Do you ever feel torn between making a good choice or a bad choice when it comes to fitness and nutrition? If you skip the gym because you're tired and sore... you feel bad. If you order the salad when you reaaaaally wanted the burger, you feel that you've been good. The trouble with this kind of thinking is that when performing "healthy" habits always means depriving yourself of something more pleasurable in life, you're bound to get stuck in a negative mental rut.
This rut is a trap. It's not real... But it can seriously harm your chances of reaching your body shape and fitness goals.
So... If you catch yourself thinking in terms of either or statements like this, you need to check yourself before your wreck yourself. Ya hear?

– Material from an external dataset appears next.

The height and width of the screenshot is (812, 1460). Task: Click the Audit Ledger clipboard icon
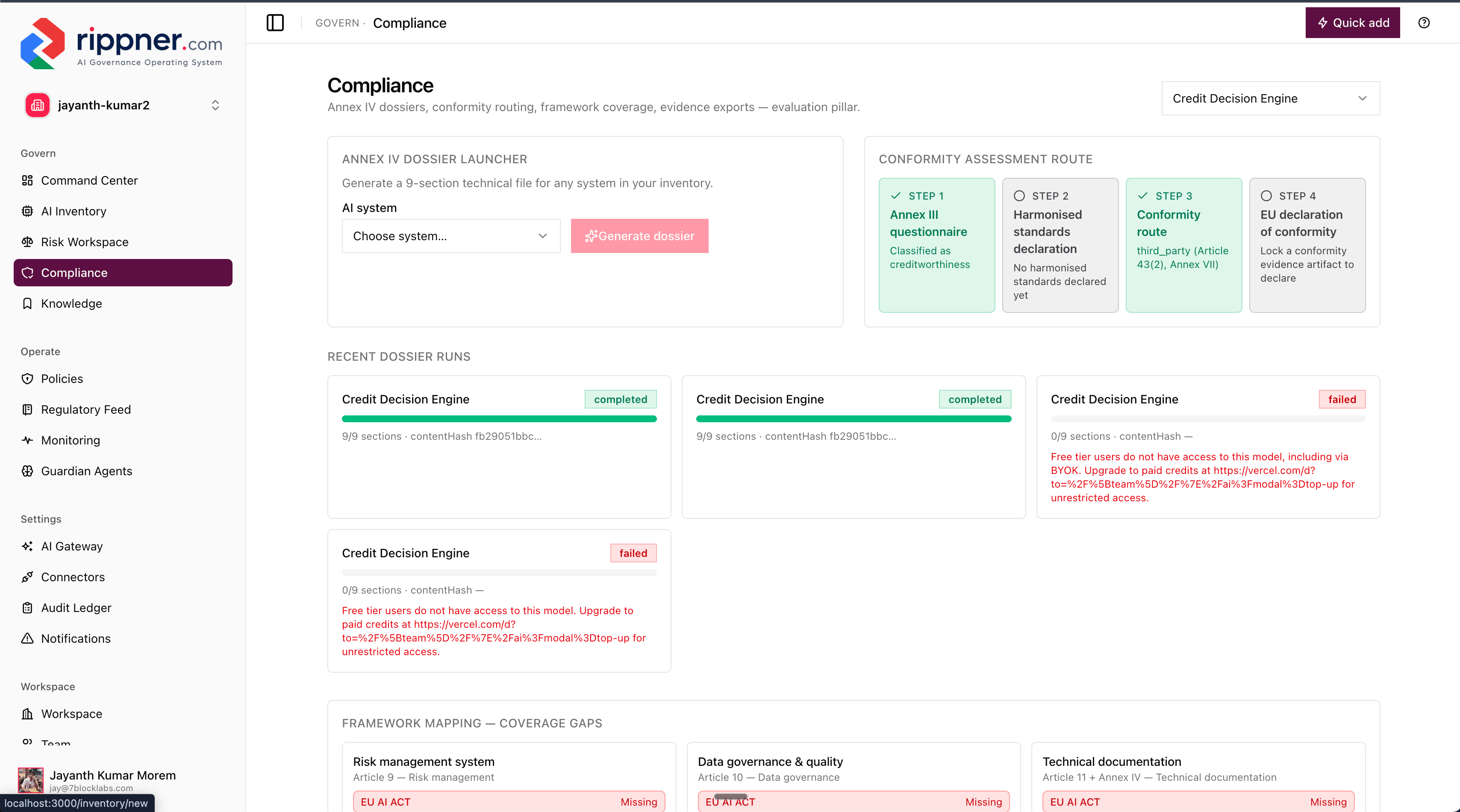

The truth is that your choices exist on a nearly infinite continuum. Here's a mental exercise to move beyond this type of harmful thinking, and to see greater possibilities and opportunities in the choices you have.
In the situation where you feel overwhelmed by the pressure to make the "right choice" for your health and/or fitness, ask yourself:
1. What is the worst choice that you could possibly make?
2. What is the absolute best choice?
3. What is the choice that you're likely to make (or, if you're re-thinking a past situation to improve on it for next time: what was the choice that you made?)
4a. Would would be a slightly better choice that the one you naturally landed on? How would that rank on the continuum?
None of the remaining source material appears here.